[ClusterLabs] newbie questions
Digimer
lists at alteeve.ca
Wed Jun 1 03:34:09 UTC 2016
On 31/05/16 10:41 PM, Jay Scott wrote:
> hooray for me, but, how?
>
> I got about 3/4 of Digimer's list done and got stuck.
> I did a pcs cluster status, and, behold, the cluster was up.
> I pinged the ClusterIP and it answered. I didn't know what
> to do with the 'delay="x"' part, that's the thing I couldn't figure
> out. (I've been assuming the delay part is a big deal.)
Delay works like this;
Both nodes are up, but comms break (switch loop/broadcast storm,
STP/stack renegotiation, iptables oops, whatever)... Both nodes declare
their peer lost.
Node 1's stonith config includes 'delay="15"'.
Node 1 looks up how to fence node 2, calls the fence.
Node 2 looks up how to fence node 1, calls fence (passing to the agent
the delay).
The fence agent running on node 1 executes without delay.
The fence agent running on node 2 sees a delay of 15 seconds, and sleeps.
Node 1 kills node 2 before the sleep exits, thus ensuring that node 1
lived and node 2 died. Assuming you have your services on node 1, then
that means no recovery is needed.
Now assume that node 1 truly died. Node 2's fence agent would exit the
sleep after 15 seconds and proceed to shoot node 1 and then recover any
resources that had been on node 1.
digimer
> However, there are more things for me to read and more experiments
> for me to try so I'm good for now.
>
> Thanks to everyone for the prompt help.
>
> j.
>
> On Tue, May 31, 2016 at 5:22 PM, Ken Gaillot <kgaillot at redhat.com
> <mailto:kgaillot at redhat.com>> wrote:
>
> On 05/31/2016 03:59 PM, Jay Scott wrote:
> > Greetings,
> >
> > Cluster newbie
> > Centos 7
> > trying to follow the "Clusters from Scratch" intro.

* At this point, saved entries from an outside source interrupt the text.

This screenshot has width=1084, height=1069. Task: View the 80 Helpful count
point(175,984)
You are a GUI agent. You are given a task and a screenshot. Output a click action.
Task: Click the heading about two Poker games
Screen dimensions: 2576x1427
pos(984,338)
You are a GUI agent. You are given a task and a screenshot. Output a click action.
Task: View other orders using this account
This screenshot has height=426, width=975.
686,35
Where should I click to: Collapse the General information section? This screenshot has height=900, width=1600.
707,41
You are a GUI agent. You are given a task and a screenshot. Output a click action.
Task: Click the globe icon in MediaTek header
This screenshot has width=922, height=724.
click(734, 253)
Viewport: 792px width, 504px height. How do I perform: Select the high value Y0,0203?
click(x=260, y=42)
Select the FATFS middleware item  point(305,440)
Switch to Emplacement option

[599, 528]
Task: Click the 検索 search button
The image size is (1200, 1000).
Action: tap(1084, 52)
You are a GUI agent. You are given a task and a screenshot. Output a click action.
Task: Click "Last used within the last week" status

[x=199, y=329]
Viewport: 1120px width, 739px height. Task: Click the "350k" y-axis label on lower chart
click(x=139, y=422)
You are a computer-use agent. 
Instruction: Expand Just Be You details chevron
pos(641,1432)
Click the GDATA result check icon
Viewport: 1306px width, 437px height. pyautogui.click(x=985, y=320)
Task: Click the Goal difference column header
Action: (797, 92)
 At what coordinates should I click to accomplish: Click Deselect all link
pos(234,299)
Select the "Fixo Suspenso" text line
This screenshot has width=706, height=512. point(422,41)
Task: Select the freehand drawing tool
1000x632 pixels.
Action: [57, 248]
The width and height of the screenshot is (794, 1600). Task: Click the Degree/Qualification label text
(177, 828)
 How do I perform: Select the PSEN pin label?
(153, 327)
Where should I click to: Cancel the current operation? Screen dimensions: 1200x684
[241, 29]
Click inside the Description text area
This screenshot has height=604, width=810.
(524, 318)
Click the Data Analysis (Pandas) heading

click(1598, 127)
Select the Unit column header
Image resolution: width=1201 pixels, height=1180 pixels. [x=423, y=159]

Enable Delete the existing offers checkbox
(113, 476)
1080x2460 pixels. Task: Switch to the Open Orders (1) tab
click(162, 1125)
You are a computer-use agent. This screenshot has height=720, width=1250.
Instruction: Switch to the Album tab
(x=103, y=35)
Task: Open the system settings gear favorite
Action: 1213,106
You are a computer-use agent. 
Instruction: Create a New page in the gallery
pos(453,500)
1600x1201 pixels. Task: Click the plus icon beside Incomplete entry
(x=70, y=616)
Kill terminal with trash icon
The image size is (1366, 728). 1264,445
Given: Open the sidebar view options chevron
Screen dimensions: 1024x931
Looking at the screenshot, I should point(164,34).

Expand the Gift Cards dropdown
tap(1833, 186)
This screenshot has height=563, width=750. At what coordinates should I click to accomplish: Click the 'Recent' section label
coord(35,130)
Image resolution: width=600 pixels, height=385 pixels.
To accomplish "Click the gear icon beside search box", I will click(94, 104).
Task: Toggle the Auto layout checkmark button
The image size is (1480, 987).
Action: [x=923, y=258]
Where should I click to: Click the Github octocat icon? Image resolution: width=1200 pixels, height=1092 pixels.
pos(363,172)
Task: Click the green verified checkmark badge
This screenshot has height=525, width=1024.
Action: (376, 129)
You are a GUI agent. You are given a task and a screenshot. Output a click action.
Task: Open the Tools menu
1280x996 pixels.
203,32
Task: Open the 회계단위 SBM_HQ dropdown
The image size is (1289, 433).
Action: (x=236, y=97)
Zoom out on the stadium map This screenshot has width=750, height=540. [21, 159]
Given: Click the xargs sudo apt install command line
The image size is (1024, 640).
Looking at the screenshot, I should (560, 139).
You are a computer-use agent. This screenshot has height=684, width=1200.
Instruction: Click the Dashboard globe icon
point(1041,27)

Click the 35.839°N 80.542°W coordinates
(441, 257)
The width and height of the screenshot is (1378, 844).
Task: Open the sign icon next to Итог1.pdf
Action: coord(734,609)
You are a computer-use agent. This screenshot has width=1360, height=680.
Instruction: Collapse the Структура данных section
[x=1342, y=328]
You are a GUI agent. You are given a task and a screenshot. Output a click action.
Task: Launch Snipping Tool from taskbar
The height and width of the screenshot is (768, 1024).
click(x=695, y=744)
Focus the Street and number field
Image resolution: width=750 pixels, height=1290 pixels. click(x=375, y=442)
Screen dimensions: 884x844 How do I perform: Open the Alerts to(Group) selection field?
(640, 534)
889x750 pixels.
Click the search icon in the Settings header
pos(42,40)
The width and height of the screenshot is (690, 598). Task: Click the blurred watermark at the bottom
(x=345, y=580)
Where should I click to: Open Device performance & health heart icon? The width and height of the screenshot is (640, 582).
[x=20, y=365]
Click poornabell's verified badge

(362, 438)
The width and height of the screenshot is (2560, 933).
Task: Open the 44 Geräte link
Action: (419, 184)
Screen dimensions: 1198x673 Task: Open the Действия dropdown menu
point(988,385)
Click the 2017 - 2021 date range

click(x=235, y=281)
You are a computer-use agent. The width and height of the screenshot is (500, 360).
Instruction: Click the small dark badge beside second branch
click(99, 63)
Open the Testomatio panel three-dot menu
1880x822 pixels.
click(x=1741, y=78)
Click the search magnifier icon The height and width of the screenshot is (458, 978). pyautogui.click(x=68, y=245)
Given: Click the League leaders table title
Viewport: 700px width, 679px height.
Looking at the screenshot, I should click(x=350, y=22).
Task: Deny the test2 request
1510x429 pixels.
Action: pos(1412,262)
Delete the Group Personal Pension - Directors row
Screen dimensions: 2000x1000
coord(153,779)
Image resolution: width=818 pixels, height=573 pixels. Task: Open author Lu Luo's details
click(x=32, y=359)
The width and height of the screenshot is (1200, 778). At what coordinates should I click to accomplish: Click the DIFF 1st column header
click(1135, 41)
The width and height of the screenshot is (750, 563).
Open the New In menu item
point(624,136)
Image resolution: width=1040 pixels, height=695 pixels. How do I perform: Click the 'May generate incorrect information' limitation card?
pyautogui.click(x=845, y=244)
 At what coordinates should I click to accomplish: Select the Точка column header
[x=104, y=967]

> > 2 nodes (yeah, I know, but I'm just learning)
> > <PRE>
> > [root at smoking ~]# pcs status
> > Cluster name:
> > Last updated: Tue May 31 15:32:18 2016 Last change: Tue May 31
> > 15:02:21
> > 2016 by root via cibadmin on smoking
> > Stack: unknown
>
> "Stack: unknown" is a big problem. The cluster isn't aware of the
> corosync configuration. Did you do the "pcs cluster setup" step?
>
> > Current DC: NONE
> > 2 nodes and 1 resource configured
> >
> > OFFLINE: [ mars smoking ]
> >
> > Full list of resources:
> >
> > ClusterIP (ocf::heartbeat:IPaddr2): Stopped
> >
> > PCSD Status:
> > smoking: Online
> > mars: Online
> >
> > Daemon Status:
> > corosync: active/enabled
> > pacemaker: active/enabled
> > pcsd: active/enabled
> > </PRE>
> >
> > What concerns me at the moment:
> > I did
> > pcs resource enable ClusterIP
> > while simultaneously doing
> > tail -f /var/log/cluster/corosync.log
> > (the only log in there)
>
> The system log (/var/log/messages or whatever your system has
> configured) is usually the best place to start. The cluster software
> sends messages of interest to end users there, and it includes messages
> from all components (corosync, pacemaker, resource agents, etc.).
>
> /var/log/cluster/corosync.log (and in some configurations,
> /var/log/pacemaker.log) have more detailed log information for
> debugging.
>
> > and nothing happens in the log, but the ClusterIP
> > stays "Stopped". Should I be able to ping that addr?
> > I can't.
> > It also says OFFLINE: and both of my machines are offline,
> > though the PCSD says they're online. Which do I trust?
>
> The first online/offline output is most important, and refers to the
> node's status in the actual cluster; the "PSCD" online/offline output
> simply tells whether the pcs daemon is running. Typically, the pcs
> daemon is enabled at boot and is always running. The pcs daemon is not
> part of the clustering itself; it's a front end to configuring and
> administering the cluster.
>
> > [root at smoking ~]# pcs property show stonith-enabled
> > Cluster Properties:
> > stonith-enabled: false
> >
> > yet I see entries in the corosync.log referring to stonith.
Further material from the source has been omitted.